In a recent Bloomberg article, Whitney Ford raised the need for an “AI Compliance Officer.” Ford believes that such a role is suited to a corporate legal department. However, I believe such a role is more suited for a compliance professional. I believe that every Chief Compliance Officer (CCO) and compliance function needs to lead the compliance response. As artificial intelligence transforms how businesses operate, regulators around the world are responding with speed and precision. The bottom line is that there will be an emergence of the AI Compliance Officer. This role is not a new buzzword; rather, it is a necessary evolution in how corporations will ensure ethical, transparent, and defensible AI deployment.
The Regulatory Surge
The regulatory landscape is expanding rapidly across jurisdictions. From the EU’s landmark AI Act to California’s Transparency in Frontier Artificial Intelligence Act (SB 53), and even the state of Texas, which passed around 12 bills in its last legislative session on the use of AI, both personally and in the business context. The message is clear: governments are taking AI oversight seriously. In the U.S., regulatory and enforcement bodies such as the FTC, CFPB, and EEOC have already launched actions involving AI discrimination, “AI washing,” and algorithmic bias in hiring and lending.
For compliance teams, these developments mean that AI governance now straddles multiple corporate domains: privacy, consumer protection, labor, and cybersecurity. It is no longer enough to have data policies; companies must demonstrate explainability, fairness, and accountability in how algorithms are used to make decisions. In short, compliance has become the connective tissue between innovation and regulation.
Why Compliance Is the Natural Home for AI Compliance
Corporate compliance departments are already fluent in the languages of risk, regulation, and governance. Their cross-departmental vantage point makes them ideally positioned to lead AI oversight. Compliance teams can map out where AI is being used, assess associated risks, and ensure the company’s AI policies align with global laws and ethical expectations. For boards and senior management, this integration brings AI oversight to the governance level, ensuring that AI decisions are treated as strategic business issues, not just technical or operational ones.
The roadmap for managing AI risk mirrors the classic compliance design: framework, assessment, monitoring, and culture. Compliance teams should start by developing a comprehensive AI governance framework, complete with policies defining responsible AI use, ethical guidelines, and escalation paths.
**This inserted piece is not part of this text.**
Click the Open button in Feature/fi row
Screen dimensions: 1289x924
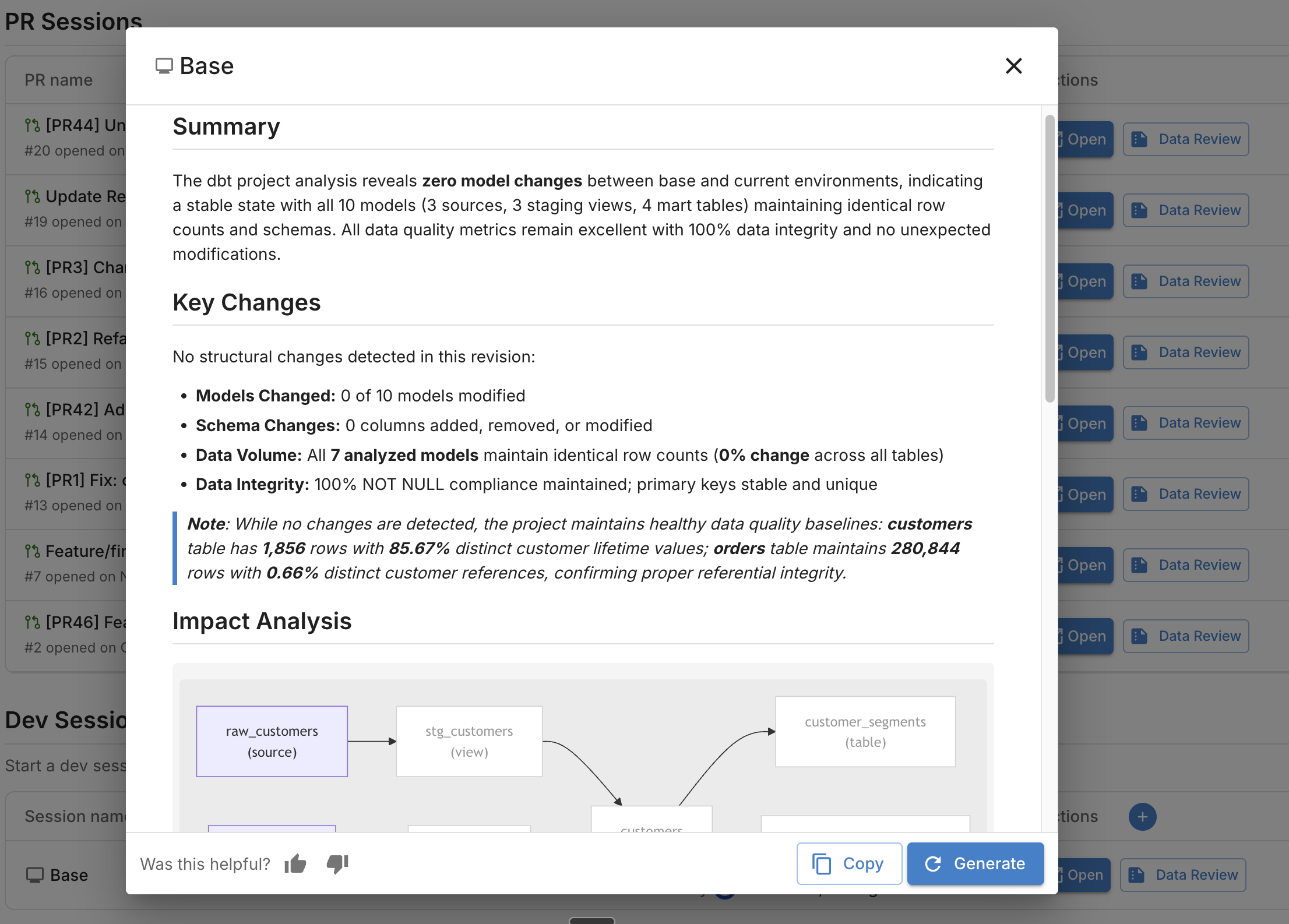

Next, conduct AI impact assessments, much like risk assessments, to identify where AI influences decision-making and where its limitations could create bias, liability, or reputational harm. From there, develop a risk management strategy for your employees. Training and communication must anchor the program. Everyone from data scientists to the C-suite should understand not only what the rules are, but why they exist. A corporate compliance function can bridge that gap, translating technical AI risks into business terms that resonate across departments.
After training comes implementation, and then continuous monitoring is essential, especially given how quickly AI models evolve. With monitoring, you can determine the effectiveness of your risk management strategy and improve as appropriate.
What This Means for Compliance Officers
For CCOs, the rise of the AI Compliance Officer should not be seen as a threat but as an opportunity. Compliance has always been about ensuring integrity within innovation. Now, it is about ensuring that innovation itself is compliant by design. Whether or not your company creates AI tools, you are likely already using them through vendors or business systems. That means due diligence, contractual obligations, and monitoring of AI-enabled partners are now part of your risk portfolio. The organizations that act early, embedding compliance into AI development and deployment, will not only mitigate risk but also position themselves as leaders in ethical innovation.
The Bottom Line
The AI Compliance Officer represents the next frontier in corporate governance, where compliance, law, and technology converge. For compliance professionals, this is a moment to lead: to define frameworks that make AI trustworthy, defensible, and aligned with business integrity.
Compliance does not just follow the rules, it builds the systems that make following them possible. And in the era of AI, that is not just smart governance; it is good business.